= John C. Taschner =

John Carroll Taschner (born 1929/30) was a radiation biophysicist. He was a member of the technical staff in the Environment, Safety and Health Division of Los Alamos National Laboratory where he was involved in radiological transportation accident exercise planning.

Prior to coming to Los Alamos, Taschner was Deputy Director of the US Navy's Radiological Controls Program Office in Washington, DC, and has held numerous key health physics management positions with the US Navy, where he retired as a GM-15, he served as a part of the team responding to the accident at Three Mile Island while a staff member with the Bureau of Radiological Health, and served as an Air Force Health Physicist, where he retired as a lieutenant colonel. Since the 1970s, Taschner has served on several radiation protection standards committees. Since 1992, Taschner has been the Vice Chairman of the American National Standards Institute's N43 Committee, which writes radiation safety standards for non-medical radiation producing equipment.

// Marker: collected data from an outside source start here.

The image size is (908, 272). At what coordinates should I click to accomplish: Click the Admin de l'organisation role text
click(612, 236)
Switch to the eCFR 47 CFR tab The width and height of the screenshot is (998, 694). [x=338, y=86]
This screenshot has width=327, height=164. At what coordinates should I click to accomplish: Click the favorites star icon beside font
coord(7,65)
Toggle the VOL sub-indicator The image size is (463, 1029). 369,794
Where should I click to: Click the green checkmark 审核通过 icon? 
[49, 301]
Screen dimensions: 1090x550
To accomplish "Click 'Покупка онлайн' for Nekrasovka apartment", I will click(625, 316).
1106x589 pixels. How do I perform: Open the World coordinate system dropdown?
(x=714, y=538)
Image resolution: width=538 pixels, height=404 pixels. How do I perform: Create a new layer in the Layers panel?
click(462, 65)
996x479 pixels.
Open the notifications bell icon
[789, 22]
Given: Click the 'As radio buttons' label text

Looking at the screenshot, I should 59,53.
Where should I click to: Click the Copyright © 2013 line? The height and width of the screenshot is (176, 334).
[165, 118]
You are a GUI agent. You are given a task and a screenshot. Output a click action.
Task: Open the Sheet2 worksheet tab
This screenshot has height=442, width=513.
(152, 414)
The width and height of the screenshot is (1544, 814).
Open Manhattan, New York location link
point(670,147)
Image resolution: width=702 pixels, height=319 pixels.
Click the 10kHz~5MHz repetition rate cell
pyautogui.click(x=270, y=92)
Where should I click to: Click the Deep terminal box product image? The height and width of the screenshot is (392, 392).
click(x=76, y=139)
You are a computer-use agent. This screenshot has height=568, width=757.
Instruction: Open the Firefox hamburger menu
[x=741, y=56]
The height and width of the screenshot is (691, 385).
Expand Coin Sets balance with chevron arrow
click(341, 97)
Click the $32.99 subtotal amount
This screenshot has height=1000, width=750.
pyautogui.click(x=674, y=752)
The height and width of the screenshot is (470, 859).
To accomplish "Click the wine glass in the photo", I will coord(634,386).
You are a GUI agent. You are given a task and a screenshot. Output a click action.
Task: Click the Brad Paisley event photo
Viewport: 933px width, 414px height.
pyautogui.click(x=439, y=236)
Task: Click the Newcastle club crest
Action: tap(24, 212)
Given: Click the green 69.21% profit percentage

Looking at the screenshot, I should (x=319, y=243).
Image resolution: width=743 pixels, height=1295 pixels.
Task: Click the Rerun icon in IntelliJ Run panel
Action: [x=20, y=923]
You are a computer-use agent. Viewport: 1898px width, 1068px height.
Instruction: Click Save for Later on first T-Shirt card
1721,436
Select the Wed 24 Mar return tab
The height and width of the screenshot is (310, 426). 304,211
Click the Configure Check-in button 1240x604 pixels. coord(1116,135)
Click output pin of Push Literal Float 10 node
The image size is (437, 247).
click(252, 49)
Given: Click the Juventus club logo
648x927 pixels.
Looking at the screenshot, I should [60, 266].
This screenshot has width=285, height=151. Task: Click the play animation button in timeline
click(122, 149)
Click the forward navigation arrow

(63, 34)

As of March 2007, Taschner resided in Albuquerque, New Mexico. On September 1, 2017, Taschner died at the age of 87.

==Awards==
Taschner has been a member of the Health Physics Society since 1958 and was an emeritus member of the American Academy of Health Physics. Taschner earned his M.S. in radiation biophysics from the University of Kansas in 1966 and, in 1973, received his certification in Health Physics by the American Board of Health Physics. After a career in the nuclear weapons business spanning 40 years, Taschner served as a member of the federal government's elite DOE/NNSA Accident Response Group. Taschner has been elected a Fellow in the Health Physics Society to honor his scientific contributions to the profession of health physics. The Military Health Physics Section of the Health Physics Society has named its highest award for excellence for John; the "John C. Taschner Leadership Award".